- _Instructions to follow_
Pictures aside, copy exactly each line from the one that holds "Hit the Set Cue button" through the last line of the records below.

- _Working data_
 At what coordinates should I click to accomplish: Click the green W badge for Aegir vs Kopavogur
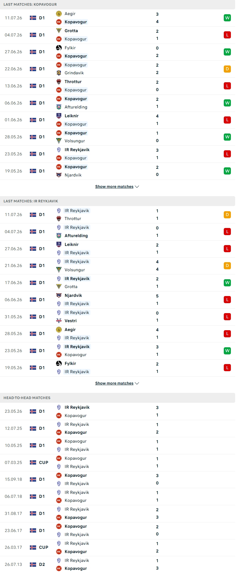point(227,18)
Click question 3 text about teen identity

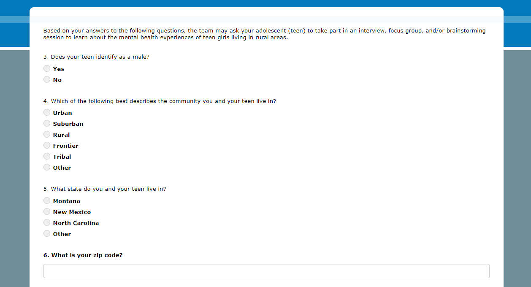pyautogui.click(x=96, y=57)
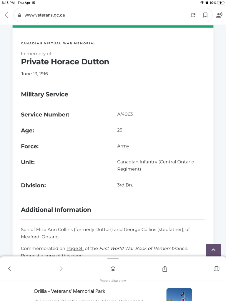Tap the speaking person icon beside the address bar
226x301 pixels.
point(219,15)
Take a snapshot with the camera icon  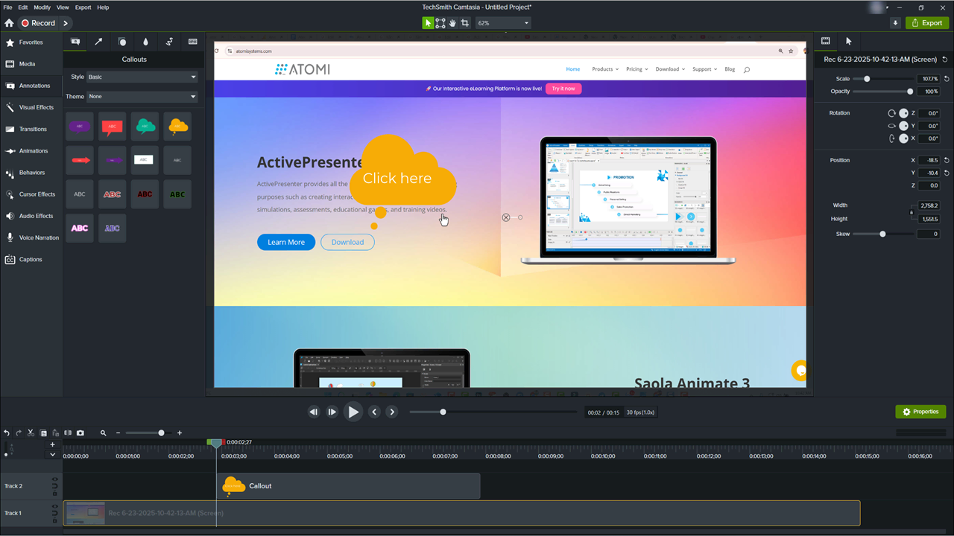80,433
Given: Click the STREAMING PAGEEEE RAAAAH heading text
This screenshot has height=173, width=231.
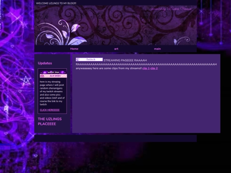Looking at the screenshot, I should click(125, 60).
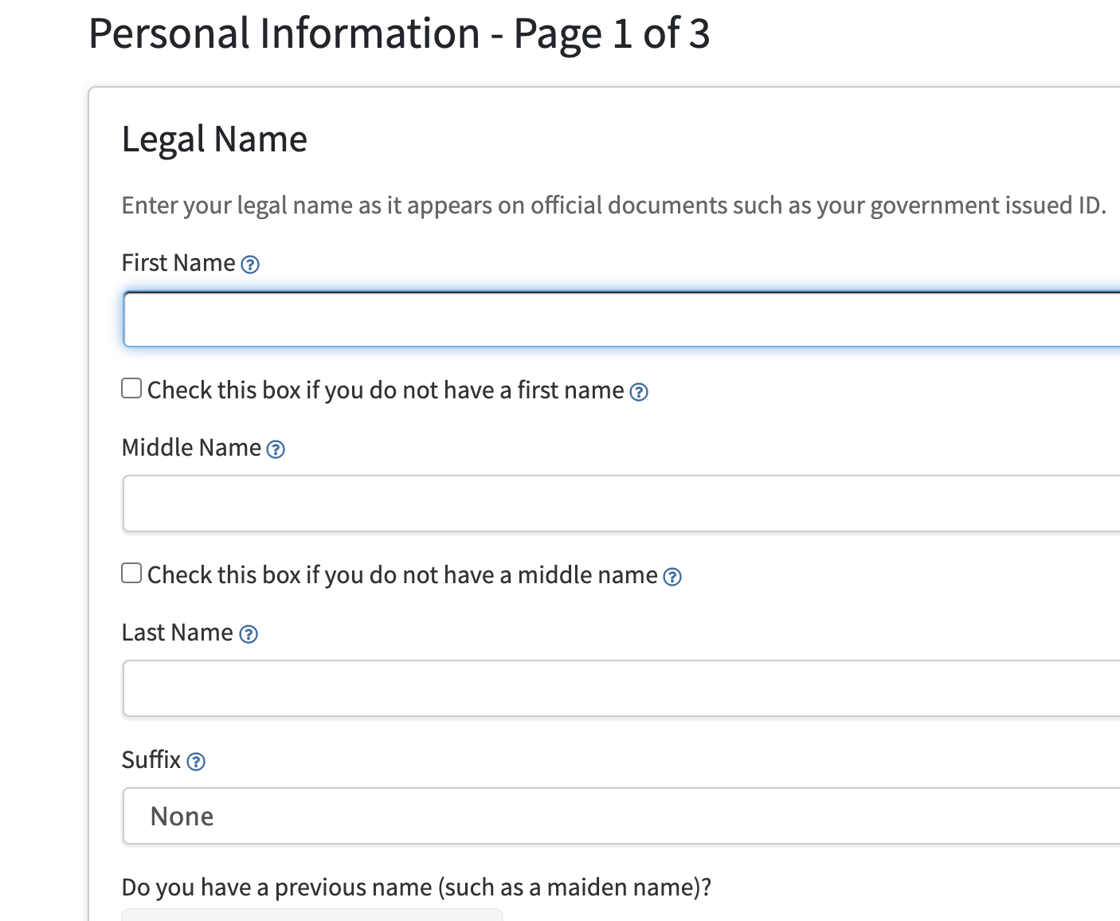Click the First Name field label
Image resolution: width=1120 pixels, height=921 pixels.
[x=178, y=263]
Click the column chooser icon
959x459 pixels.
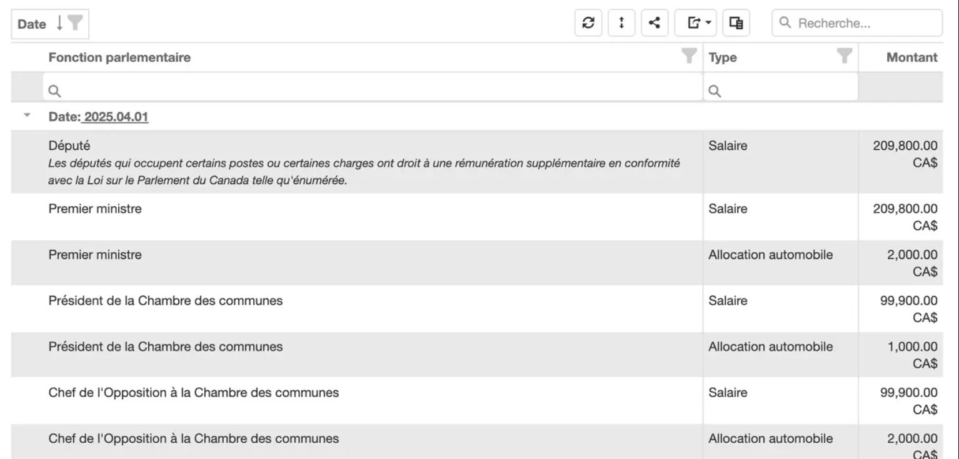(736, 23)
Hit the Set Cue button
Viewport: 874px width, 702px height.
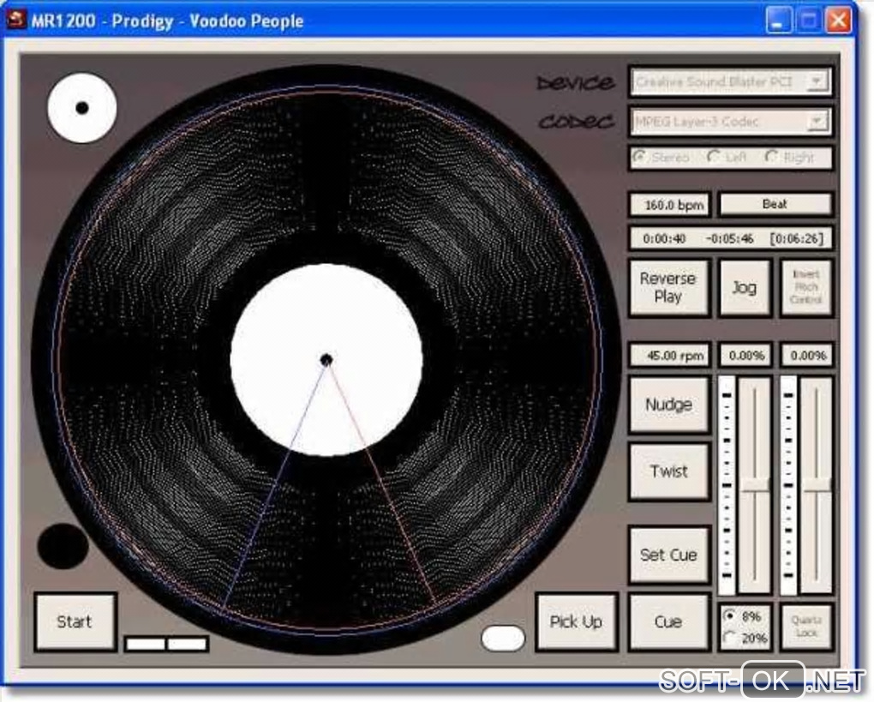(x=669, y=555)
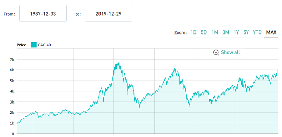Click the to date field 2019-12-29

[x=108, y=14]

- _Answer to this task_
Hit the Set Cue button
Viewport: 874px width, 702px height.
(x=669, y=555)
Click the to date field 2019-12-29

[x=108, y=14]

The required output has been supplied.